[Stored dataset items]
*****

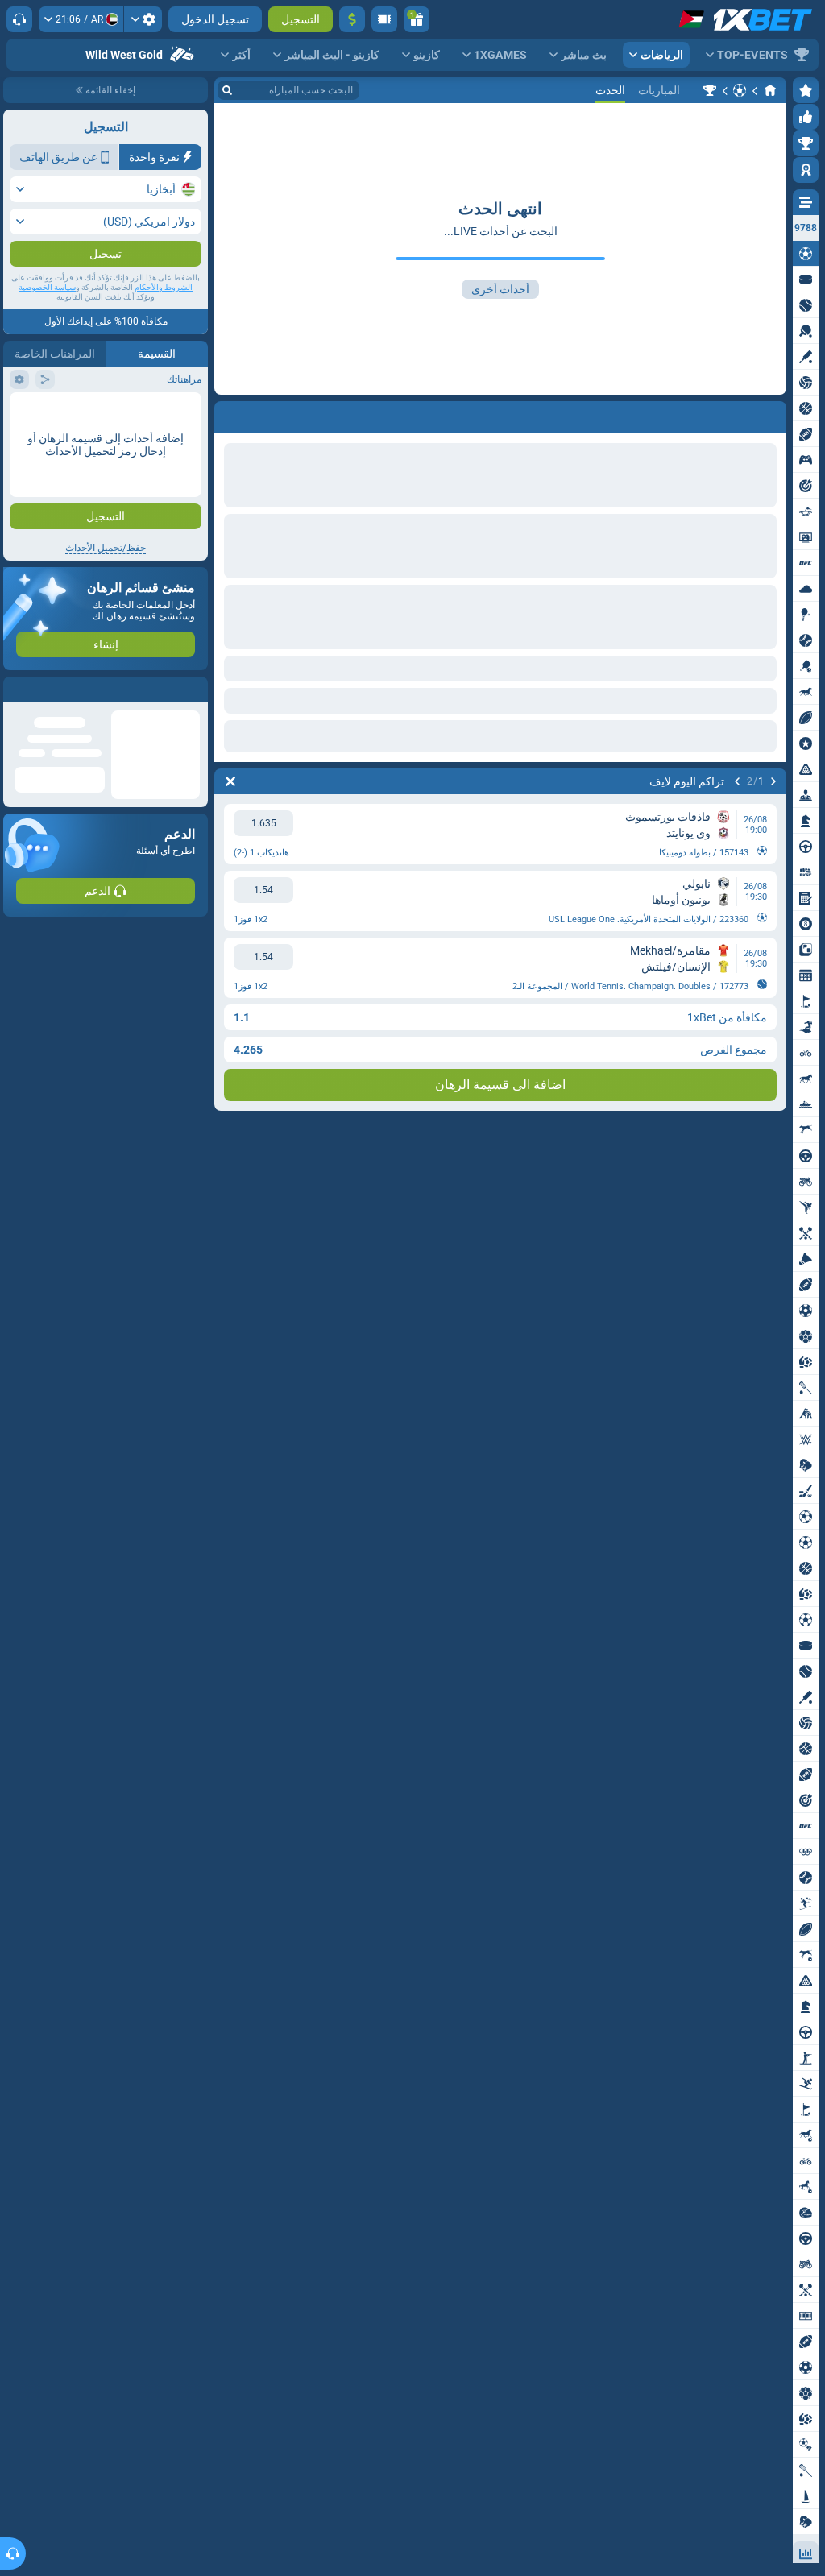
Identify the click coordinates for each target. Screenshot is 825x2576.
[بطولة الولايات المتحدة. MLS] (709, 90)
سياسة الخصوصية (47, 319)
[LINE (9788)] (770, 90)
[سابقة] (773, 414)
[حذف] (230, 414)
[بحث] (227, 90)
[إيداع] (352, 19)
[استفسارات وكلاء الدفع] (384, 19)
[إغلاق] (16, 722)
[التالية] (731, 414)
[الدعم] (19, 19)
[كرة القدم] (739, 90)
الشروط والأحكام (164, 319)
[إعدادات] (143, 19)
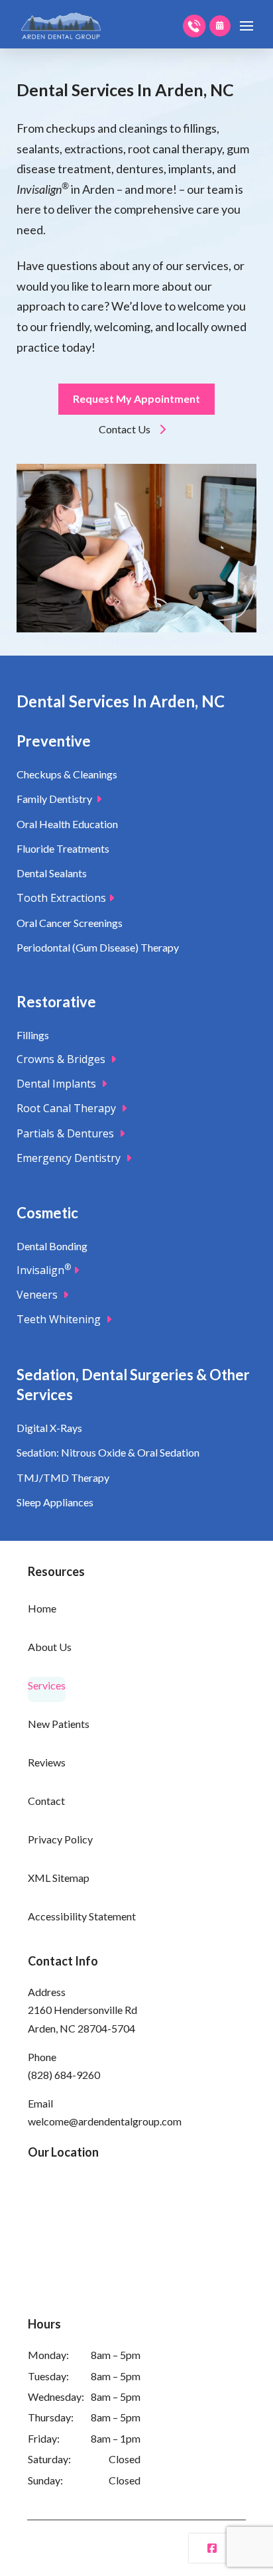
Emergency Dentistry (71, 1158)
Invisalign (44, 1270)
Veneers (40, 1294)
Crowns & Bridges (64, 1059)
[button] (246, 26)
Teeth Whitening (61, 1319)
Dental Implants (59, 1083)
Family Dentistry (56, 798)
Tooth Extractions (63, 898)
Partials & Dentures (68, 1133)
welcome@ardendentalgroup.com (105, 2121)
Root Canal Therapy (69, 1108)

*****

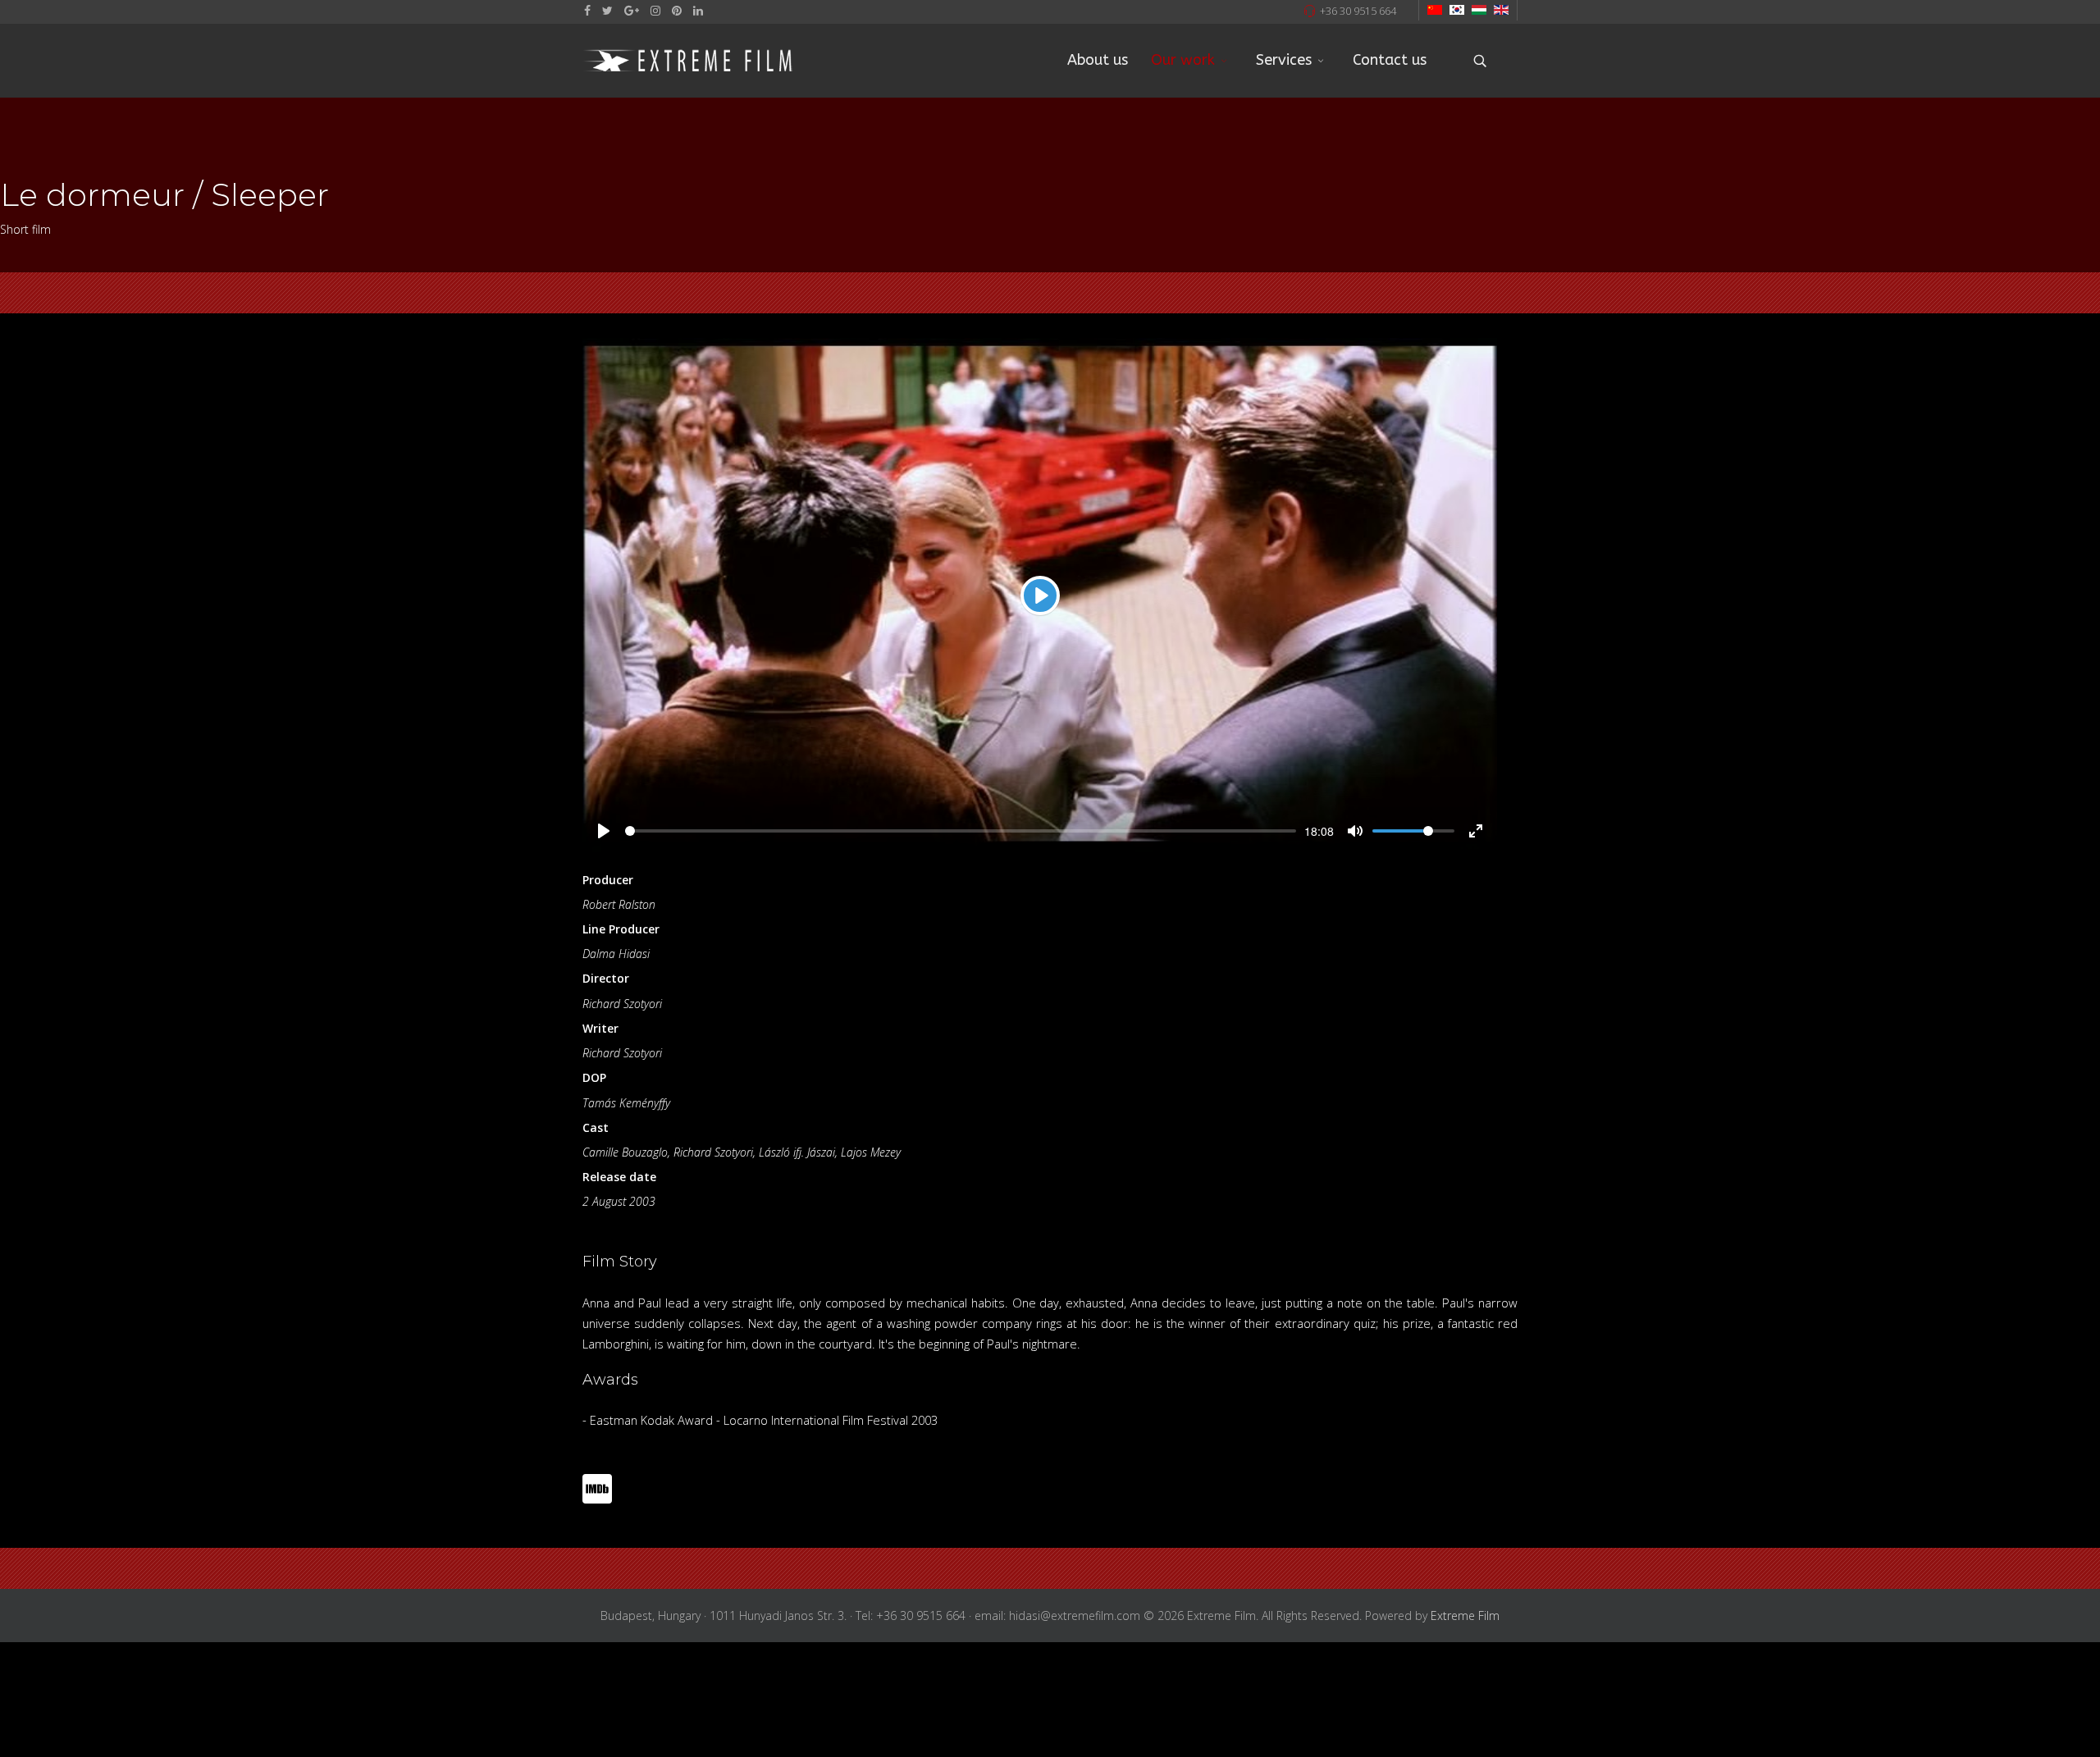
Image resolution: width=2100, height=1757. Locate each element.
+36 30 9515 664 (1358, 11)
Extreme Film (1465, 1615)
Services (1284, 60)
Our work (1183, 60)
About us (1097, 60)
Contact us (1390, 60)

*****

**Required work**
The lines to reproduce run from the one above containing "Identify the click" through the one containing "Root Canal Therapy (69, 1108)". Copy them exactly and leave out all pictures.

**Result of the exercise**
Identify the click coordinates for each target. Screenshot is 825x2576.
[بطولة الولايات المتحدة. MLS] (709, 90)
سياسة الخصوصية (47, 319)
[LINE (9788)] (770, 90)
[سابقة] (773, 414)
[حذف] (230, 414)
[بحث] (227, 90)
[إيداع] (352, 19)
[استفسارات وكلاء الدفع] (384, 19)
[إغلاق] (16, 722)
[التالية] (731, 414)
[الدعم] (19, 19)
[كرة القدم] (739, 90)
الشروط والأحكام (164, 319)
[إعدادات] (143, 19)
Emergency Dentistry (71, 1158)
Invisalign (44, 1270)
Veneers (40, 1294)
Crowns & Bridges (64, 1059)
[button] (246, 26)
Teeth Whitening (61, 1319)
Dental Implants (59, 1083)
Family Dentistry (56, 798)
Tooth Extractions (63, 898)
Partials & Dentures (68, 1133)
welcome@ardendentalgroup.com (105, 2121)
Root Canal Therapy (69, 1108)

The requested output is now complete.